- Problem description:
Write out word for word each line from the one containing "Where should I" through the close of the listing, including both ends. Pictures do not belong in the copy.

- Provided data:
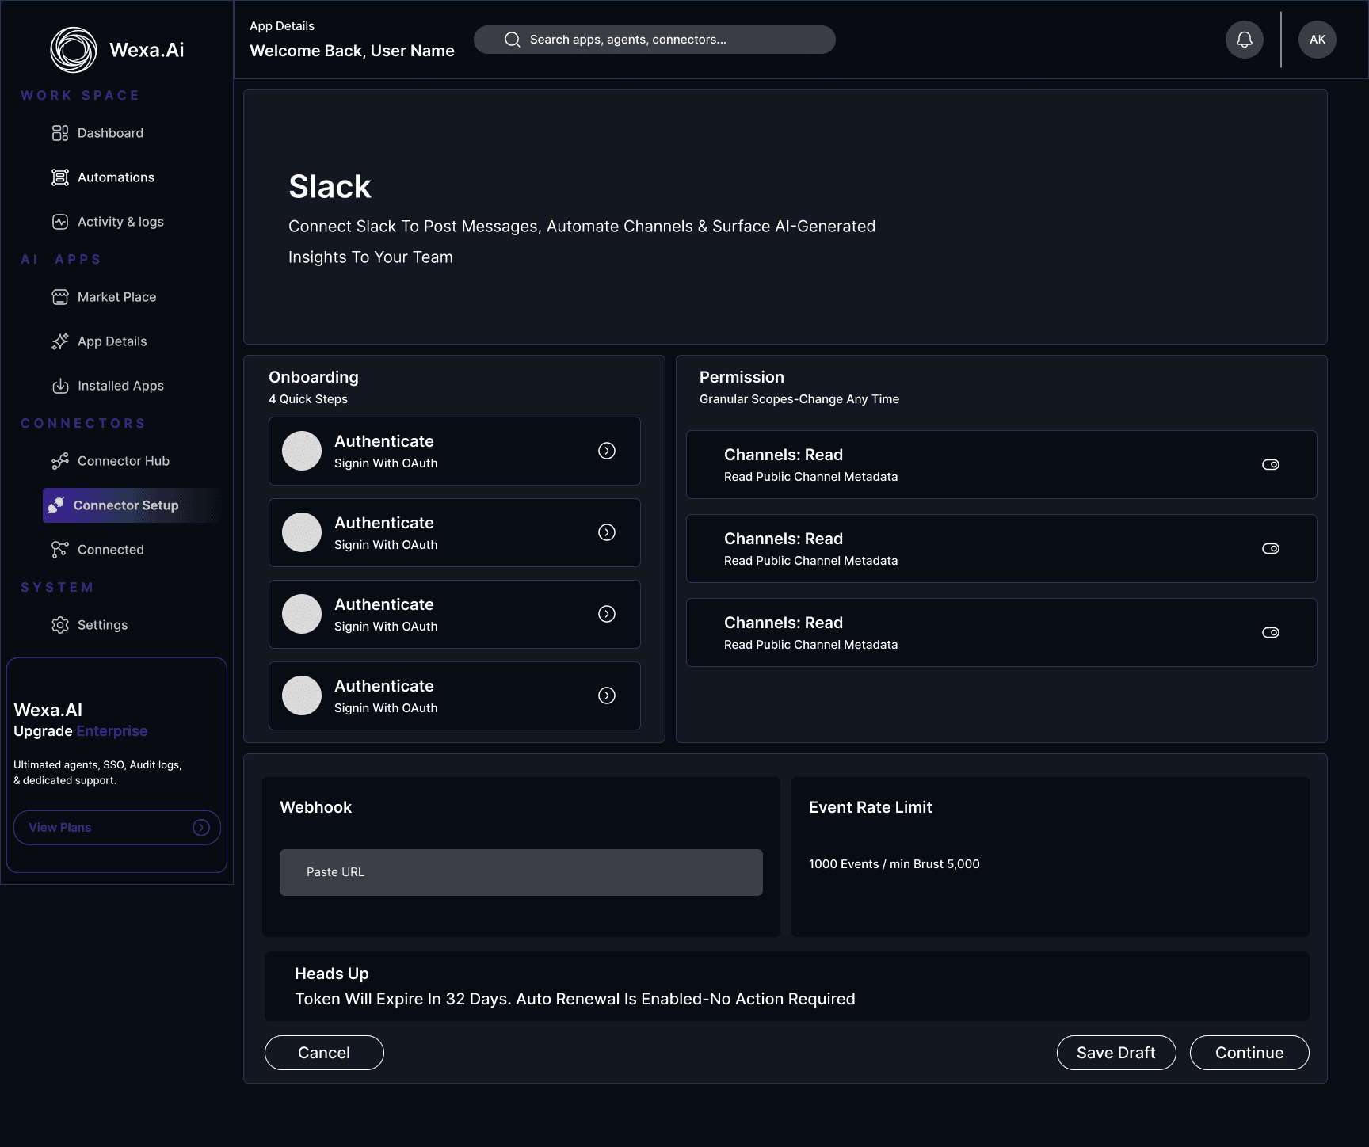Expand the third Authenticate step chevron
This screenshot has height=1147, width=1369.
tap(607, 614)
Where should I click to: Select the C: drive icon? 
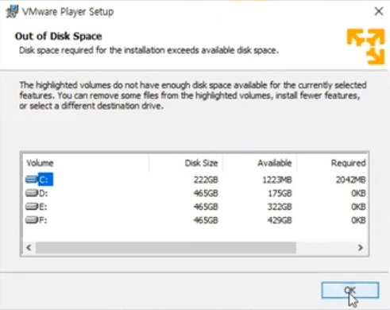(x=32, y=180)
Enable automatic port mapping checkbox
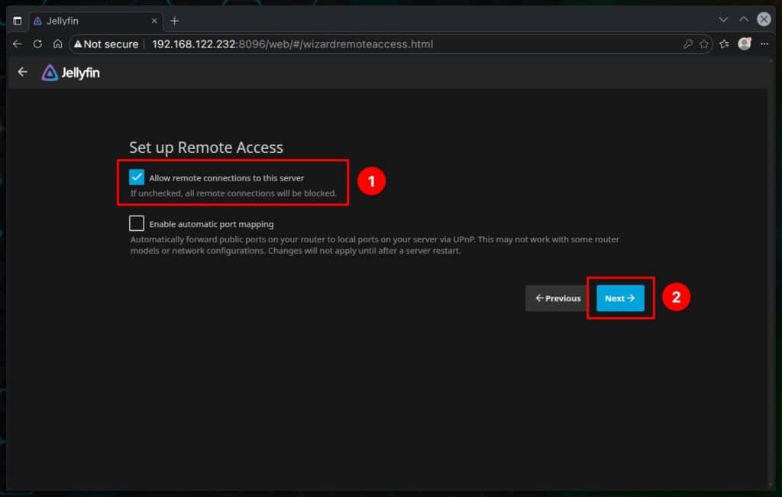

- Task response:
Where should I click to: Select the C: drive icon? 
(x=32, y=180)
Enable automatic port mapping checkbox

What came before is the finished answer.